Pacific Northwest National Laboratory, USA
Time : 09:31-10:00
Jian Zhi Hu received his Ph.D in 1994 and is currently a senior staff scientist and principal investigator of Pacific Norwest National Laboratory. He has published more than 170 papers in peer reviewed journals, delivered a large number of presentations, received two US R&D 100 awards and 10 US patents.
Ionizing radiation can be fatal to a living system and is a growing concern in the fields of medicine where diagnostic imaging techniques using X-rays are frequently used on patients, the space exploration where astronauts have a great chance of exposing to high energy space particle radiation and nuclear energy generation where an unfortunate accident may happen.
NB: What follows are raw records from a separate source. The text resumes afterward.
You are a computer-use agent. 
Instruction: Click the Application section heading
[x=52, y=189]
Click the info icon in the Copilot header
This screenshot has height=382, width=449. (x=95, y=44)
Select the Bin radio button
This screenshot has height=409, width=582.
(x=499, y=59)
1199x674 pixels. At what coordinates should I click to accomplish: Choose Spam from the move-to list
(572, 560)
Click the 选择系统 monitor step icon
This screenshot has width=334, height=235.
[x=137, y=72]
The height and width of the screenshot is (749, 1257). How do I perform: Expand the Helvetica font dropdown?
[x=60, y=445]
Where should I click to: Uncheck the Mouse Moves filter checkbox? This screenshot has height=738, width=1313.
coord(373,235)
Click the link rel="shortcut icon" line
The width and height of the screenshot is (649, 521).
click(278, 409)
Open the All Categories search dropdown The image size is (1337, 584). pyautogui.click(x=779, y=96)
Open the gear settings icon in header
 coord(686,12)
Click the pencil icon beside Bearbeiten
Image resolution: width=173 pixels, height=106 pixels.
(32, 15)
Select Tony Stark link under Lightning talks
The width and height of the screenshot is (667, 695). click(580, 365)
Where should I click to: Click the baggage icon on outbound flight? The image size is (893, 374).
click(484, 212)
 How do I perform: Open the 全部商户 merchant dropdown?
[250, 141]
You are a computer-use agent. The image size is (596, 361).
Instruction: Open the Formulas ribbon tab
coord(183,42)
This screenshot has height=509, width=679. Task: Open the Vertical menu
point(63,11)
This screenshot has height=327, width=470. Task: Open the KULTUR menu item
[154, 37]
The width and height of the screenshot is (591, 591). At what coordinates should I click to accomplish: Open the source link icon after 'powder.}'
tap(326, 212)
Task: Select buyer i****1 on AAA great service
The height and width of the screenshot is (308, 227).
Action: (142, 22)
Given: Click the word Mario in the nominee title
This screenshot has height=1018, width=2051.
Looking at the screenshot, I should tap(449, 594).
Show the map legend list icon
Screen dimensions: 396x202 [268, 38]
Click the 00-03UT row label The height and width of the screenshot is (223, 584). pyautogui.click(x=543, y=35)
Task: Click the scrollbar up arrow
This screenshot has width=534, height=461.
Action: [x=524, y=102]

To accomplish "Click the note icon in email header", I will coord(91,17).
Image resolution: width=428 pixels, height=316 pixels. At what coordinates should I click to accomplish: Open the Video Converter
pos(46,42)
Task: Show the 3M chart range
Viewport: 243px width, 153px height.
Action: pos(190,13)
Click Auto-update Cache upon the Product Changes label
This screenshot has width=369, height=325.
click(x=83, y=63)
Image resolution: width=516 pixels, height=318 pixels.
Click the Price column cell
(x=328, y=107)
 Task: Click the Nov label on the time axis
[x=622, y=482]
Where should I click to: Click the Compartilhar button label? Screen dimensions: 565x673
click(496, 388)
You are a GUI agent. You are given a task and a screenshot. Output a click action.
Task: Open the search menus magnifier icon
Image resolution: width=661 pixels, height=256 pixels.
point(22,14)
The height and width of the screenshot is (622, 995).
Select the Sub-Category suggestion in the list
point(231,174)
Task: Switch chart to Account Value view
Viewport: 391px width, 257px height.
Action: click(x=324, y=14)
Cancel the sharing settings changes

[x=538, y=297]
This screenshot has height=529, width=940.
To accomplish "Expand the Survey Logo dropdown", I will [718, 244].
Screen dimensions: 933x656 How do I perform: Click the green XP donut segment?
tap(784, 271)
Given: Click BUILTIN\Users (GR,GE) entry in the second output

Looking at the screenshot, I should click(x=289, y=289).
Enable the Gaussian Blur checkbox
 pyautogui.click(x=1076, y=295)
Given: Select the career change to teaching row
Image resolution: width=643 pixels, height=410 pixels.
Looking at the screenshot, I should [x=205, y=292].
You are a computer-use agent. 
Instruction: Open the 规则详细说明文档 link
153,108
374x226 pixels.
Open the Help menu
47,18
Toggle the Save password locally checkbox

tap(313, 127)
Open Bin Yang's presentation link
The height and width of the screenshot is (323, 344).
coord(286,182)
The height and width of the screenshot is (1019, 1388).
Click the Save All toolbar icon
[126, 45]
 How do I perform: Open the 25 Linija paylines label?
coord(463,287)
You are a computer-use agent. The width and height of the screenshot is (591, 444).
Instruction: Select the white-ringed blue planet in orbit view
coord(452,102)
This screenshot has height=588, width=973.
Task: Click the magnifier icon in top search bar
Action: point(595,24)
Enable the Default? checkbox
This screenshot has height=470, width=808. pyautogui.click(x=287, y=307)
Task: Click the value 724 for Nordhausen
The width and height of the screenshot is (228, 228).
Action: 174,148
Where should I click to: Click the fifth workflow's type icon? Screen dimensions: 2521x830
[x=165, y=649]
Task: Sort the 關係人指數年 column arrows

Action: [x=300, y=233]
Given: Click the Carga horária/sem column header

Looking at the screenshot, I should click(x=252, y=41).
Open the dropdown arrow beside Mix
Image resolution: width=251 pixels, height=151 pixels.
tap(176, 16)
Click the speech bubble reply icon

In this work, NMR based metabolomics combined with multivariate data analysis are used to evaluate the metabolic changes in the C57BL/6 mice 4 and 11 days post whole body 3.0 Gy and 7.8 Gy gamma radiations, including proton irradiation, using various organs (liver, spleen, lung and heart) and blood. Principal component analysis (PCA) and orthogonal projection to latent structures analysis (OPLS) are employed for classification and identification of potential metabolite markers associated with gamma irradiation. Two different strategies for NMR spectral data reduction, i.e., spectral binning and spectral deconvolution are compared with normalization to constant sum and unit weight before multivariate data analysis. It is found that the combination of spectral deconvolution and normalization to unit weight is the best way for identifying discriminatory metabolites between the irradiation and control groups. Using this method, metabolite markers responsible for gamma radiation are identified on each organ and blood, separately. The possibility of accessingindividual organ injury due to ionizing radiation via minimally invasive blood will be discussed.